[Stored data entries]
◇ ◇ ◇ ◇ ◇

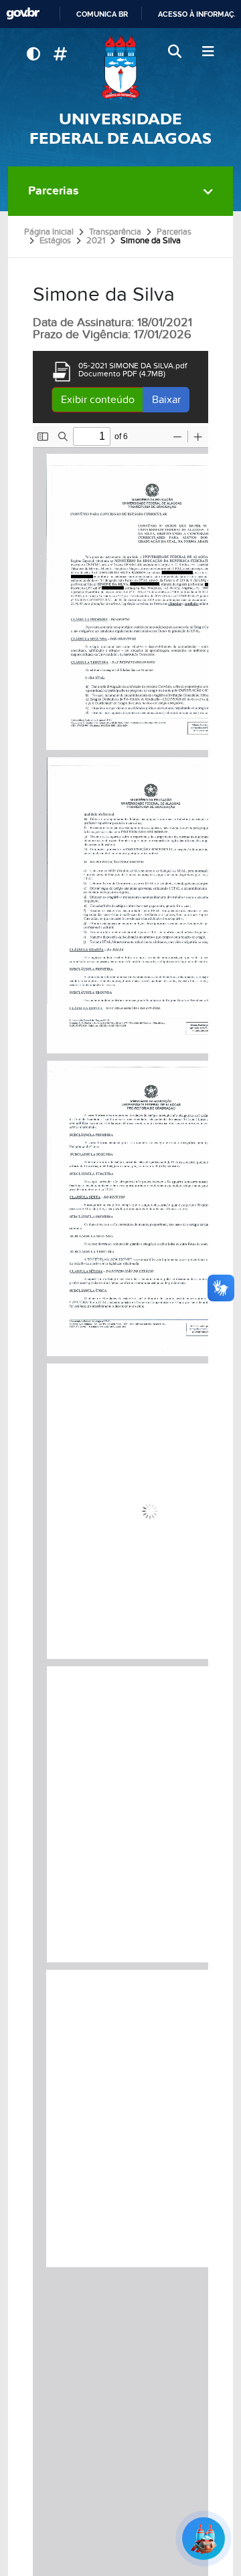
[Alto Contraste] (33, 54)
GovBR (22, 13)
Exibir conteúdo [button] (98, 399)
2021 (95, 240)
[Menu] (208, 52)
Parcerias (53, 191)
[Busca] (176, 52)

◇ ◇ ◇ ◇ ◇

Task brief: Output the entries exactly and keep every picture out of them.

Written response:
[Alto Contraste] (33, 54)
GovBR (22, 13)
Exibir conteúdo [button] (98, 399)
2021 (95, 240)
[Menu] (208, 52)
Parcerias (53, 191)
[Busca] (176, 52)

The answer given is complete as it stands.